Tracy Grammer Concert Review
Tracy Grammer and her musical partner, Jim Henry, played in Alaska last night. Despite their time in the great white north, they didn't manage to see a puffin. "There's a boat out of Seward, they say, where you're guaranteed puffins," Grammer tells her audience.
It's your fairly typical Sunday night folk crowd. We've gathered in an old bar in what used to be a Scandinavian village, but is now peppered with Seattle's folkies, young families, and a surprisingly prolific condominium epidemic.
Behind me, in the second row, a woman is knitting a scarf. Next to me sits a man with a rather giant camera.
"This is a Tom Russell song," Grammer continues. She heard it for the first time at the Sisters Folk Festival in Oregon, when she "found [herself] on [her] feet in tears at the end of the performance, and [she] couldn't even remember standing up." The tune, "Blue Wing," is about a man in prison holding onto the faintest bit of hope.
From there, the duo breaks into Dave Carter's "Crocodile Man." As Grammer explains, since Carter passed away in 2002, "part of my thing I do is I sing his songs."
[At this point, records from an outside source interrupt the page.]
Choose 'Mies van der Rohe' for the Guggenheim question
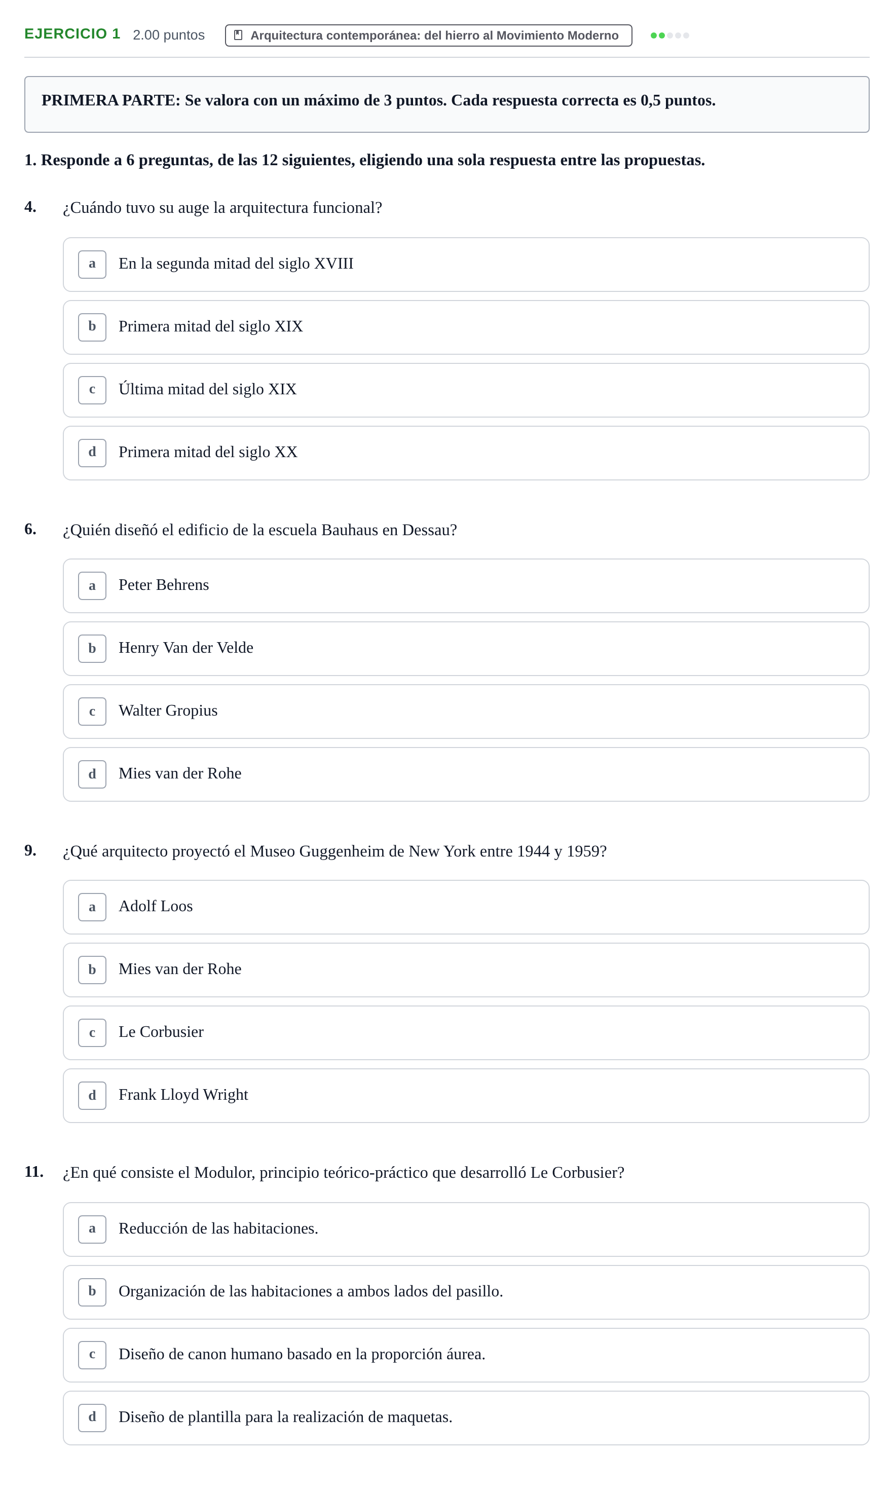This screenshot has height=1492, width=894. (x=466, y=970)
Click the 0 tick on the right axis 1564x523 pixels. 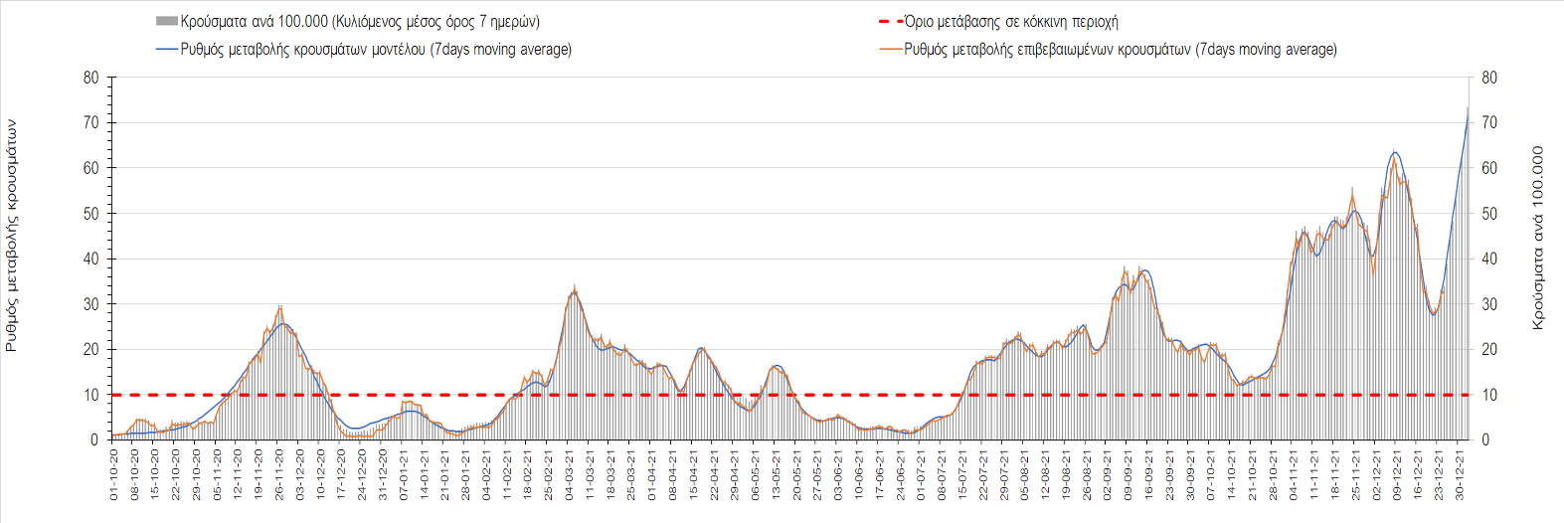1485,439
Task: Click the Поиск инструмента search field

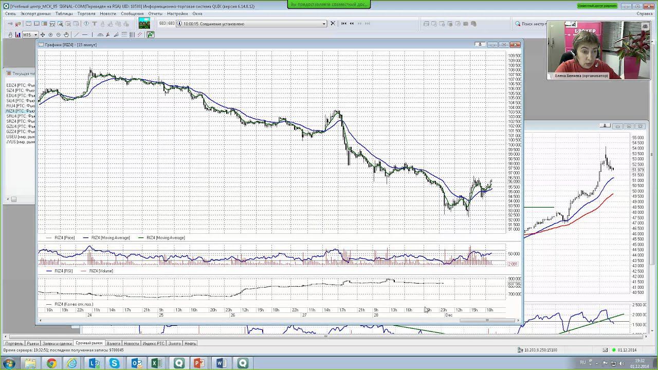Action: (x=533, y=24)
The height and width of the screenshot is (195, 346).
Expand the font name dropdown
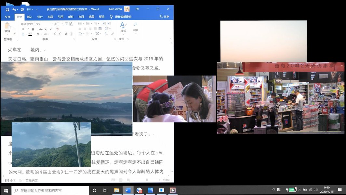coord(52,24)
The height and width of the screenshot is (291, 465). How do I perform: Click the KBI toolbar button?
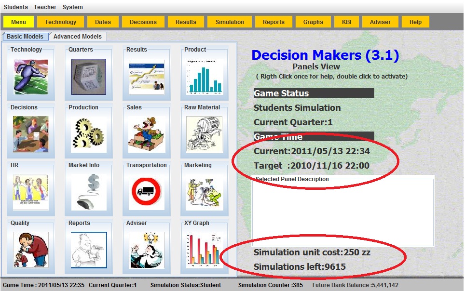pyautogui.click(x=346, y=22)
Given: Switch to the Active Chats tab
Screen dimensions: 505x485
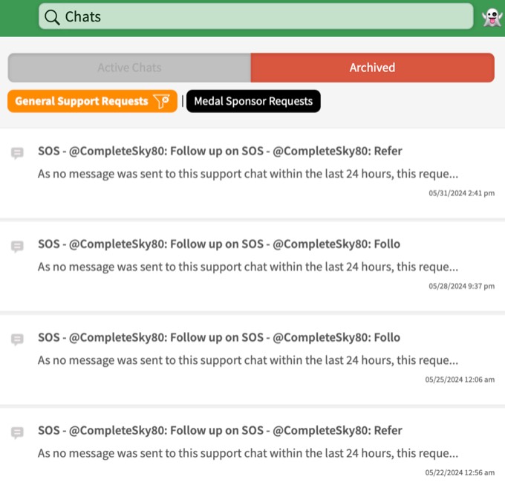Looking at the screenshot, I should click(x=129, y=68).
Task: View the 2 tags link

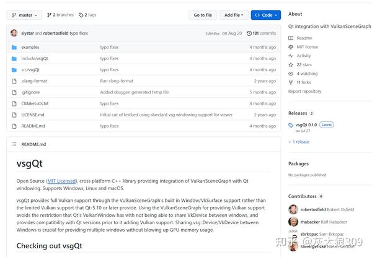Action: 87,15
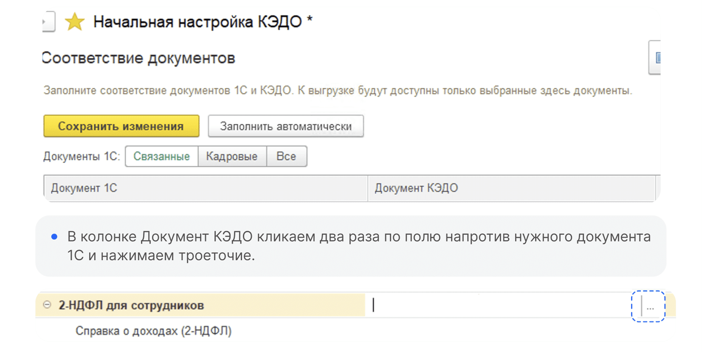Focus the Документ КЭДО input field
Image resolution: width=702 pixels, height=352 pixels.
[503, 305]
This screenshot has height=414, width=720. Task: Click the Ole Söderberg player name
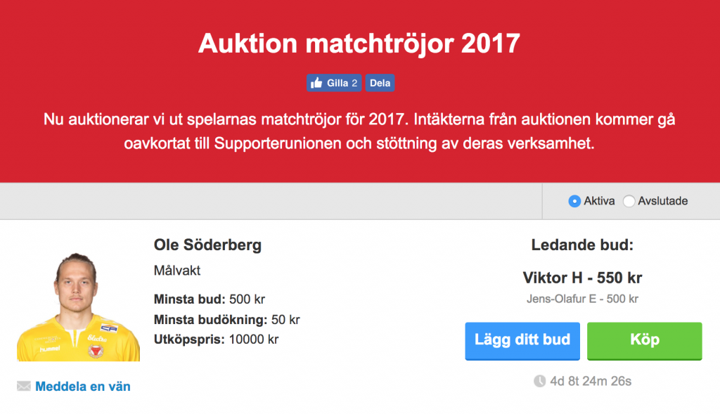[x=208, y=245]
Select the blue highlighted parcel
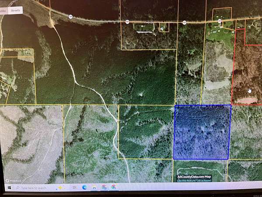This screenshot has width=262, height=197. coord(202,132)
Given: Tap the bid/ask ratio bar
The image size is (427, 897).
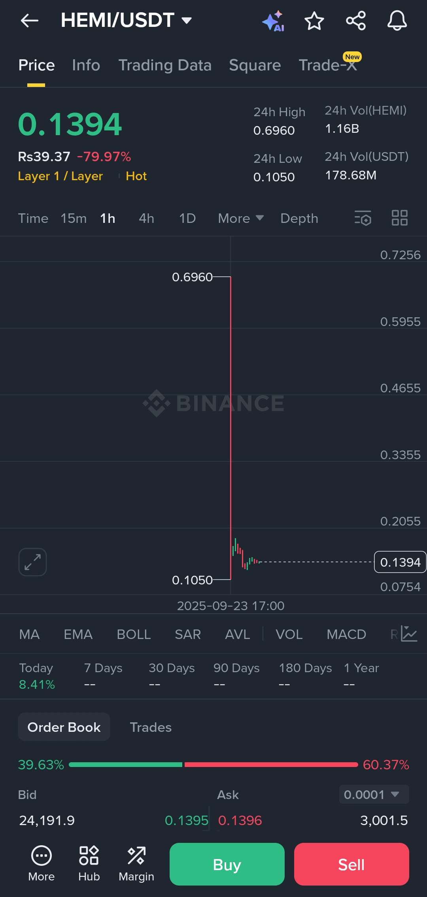Looking at the screenshot, I should pyautogui.click(x=214, y=765).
The audience applauds Dave's memory as Tracy continues to explore her former partner's incredible cannon of work. Next on the list is "Ordinary Town," followed by the mysterious "Shadows of Evangeline."
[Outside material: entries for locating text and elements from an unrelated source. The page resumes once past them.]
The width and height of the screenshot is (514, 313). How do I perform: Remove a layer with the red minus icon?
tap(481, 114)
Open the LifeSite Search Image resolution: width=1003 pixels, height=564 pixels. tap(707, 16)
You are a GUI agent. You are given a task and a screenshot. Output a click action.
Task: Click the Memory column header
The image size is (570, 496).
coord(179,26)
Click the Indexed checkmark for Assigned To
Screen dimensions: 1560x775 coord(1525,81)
It's been four years since Carter's untimely death, but it's clear that his presence is very much alive in Grammer's life and work. As she sings his melodies, her face occasionally rocks away from the microphone, as if blown by the breath of his poetry.
"We're not exactly sure what this song's about," she explains before "Shadows of Evangeline," "but we like the way it feels."
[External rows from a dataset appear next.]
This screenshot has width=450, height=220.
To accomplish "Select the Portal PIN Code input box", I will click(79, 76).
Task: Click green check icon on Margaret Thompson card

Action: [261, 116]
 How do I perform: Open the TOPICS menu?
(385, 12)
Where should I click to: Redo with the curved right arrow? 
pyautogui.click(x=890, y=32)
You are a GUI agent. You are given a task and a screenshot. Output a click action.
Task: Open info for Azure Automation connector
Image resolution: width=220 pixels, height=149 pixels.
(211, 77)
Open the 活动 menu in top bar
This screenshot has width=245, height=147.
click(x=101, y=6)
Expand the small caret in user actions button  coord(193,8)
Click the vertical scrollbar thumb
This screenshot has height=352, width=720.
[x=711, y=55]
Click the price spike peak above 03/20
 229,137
It's only a matter of time before Grammer's own songwriting bug becomes unignorable. When she plays her own piece, "The Verdant Mile" toward the end of the set, without her introduction, it would be difficult to tell the difference between it and the wealth of Carter's work that she continues to perform.
Intermittently, there are fiddle tunes and emanations from the great Jim Henry, whose voice and instrumental skills fit snugly with Grammer's. Henry's own work is nearly as thoughtful, albeit slightly more humorous, than Carter's, and the synergy between him and Grammer is haunting.
Other highlights of the evening include Henry's song about a Texas country club, Carter's anti-war-machine number "Hey Ho," and a cover of Kieran Kane's "Dirty Little Town." "I have bad news for you, Seattle," Tracy says introducing their cover of Kane's song. "You have smog."
The evening ends, after some humorous deliberation, with an encore cover of Townes Van Zandt's "Poncho and Lefty." Grammer didn't know about Van Zandt until after his death. She was reading through his obituary and was surprised to see mention of so many songs she already knew from other people's versions. Her rendition of the song is so wonderful, you can't help but think that somewhere, Townes Van Zandt and Dave Carter are exchanging smiles.